Marco Alberti: Since we’re based in Cape Town these maiden voyages have become our trademark. Plus, 7000 nautical miles straight off the shipyard’s dock show how seaworthy and dependable our yachts are. Out of a fleet of 56 yachts that we have built only 2 of them didn’t do this Cape Town to Genoa maiden voyage but the latest one of the two, SW96 Ammonite, had to be cargo shipped to Australia because of the pandemic and crew migrationrestrictions in Australia. I’d like to add that there’s a hidden advantage to having the shipyard based in Cape Town: when owners come down here to see their yachts under construction it’s a real break from everyday life. Building a yacht in South Africa means discovering a beautiful country that puts you in the right mind set to really enjoy the process of seeing your future yacht come to life.

As builders of blue water yachts that sail to the most remote corners of the world you must have had feedback not only on the yachts, but also on the state that the seas are currently in. We have heard about your interest in sustainability, can you tell us a bit more?

Andrea Micheli: The Southern Wind Academy, our initiative that aims to teach our owners how to sail better and how to respect the ocean, joined the One Ocean Foundation’s Charta Smeralda in 2018. The Charta outlines a code of ethics and good practices to protect the world’s oceans. We adhere to and promote its principles with our Captains and our owners. We also recently joined another sustainability project, the All Atlantic Sail for Science, a research group that is involved with the University of Cape Town and monitors the condition of plankton worldwide. There are lots of projects that monitor the ocean’s temperature, acidity, and biodiversity but we also need to monitor the bottom of the food chain, plankton. In the near future our Captains and owners will be able to take samples of the waters that they sail to, places like the South Atlantic where not very many people sail and where there is little monitoring of the water quality. Owners and crews that want to participate in this project will get a kit and instructions on how to gather and transmit the data.
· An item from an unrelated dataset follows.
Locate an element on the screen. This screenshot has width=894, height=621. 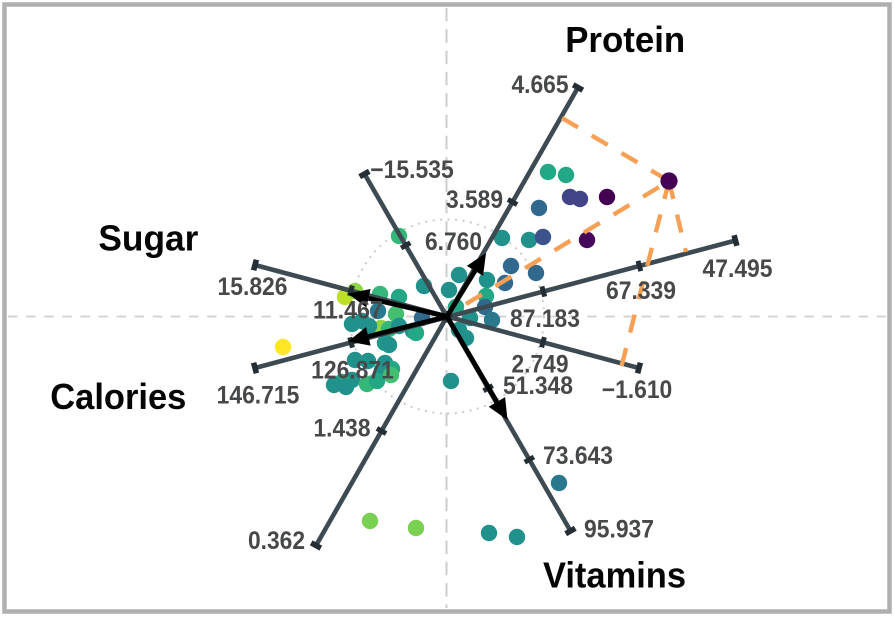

SWS is not just giving economic support to this initiative, we want to promote real life contributions to the research.

Looking towards the future, we have been approached in our role as builders in composite to build an ocean energy farm where the wind’s energy will be harvested to produce sustainable hydrogen from seawater. It’s a huge European project and we’re interested in it because it could really offer a new way to produce sustainable, clean energy.

Marco Alberti: I also want to add that we’re very careful about the shipyard’s carbon footprint. We believe that sailing boats that perform as well as ours do even in light wind conditions reduce the need for using fuel-powered engines. We are also offering our clients the option to install hybrid diesel-electric propulsion systems on our current range of yachts, the SW96, SW120 and the brand new SW108 Hybrid.

SWS is celebrating the 30thanniversary of its foundation, can you tell me a bit about your vision for the upcoming 30 years?

Andrea Micheli: I’ll be 73 by then and I’m counting on being able to confirm that we have followed the path and met the goals that we have set for ourselves today.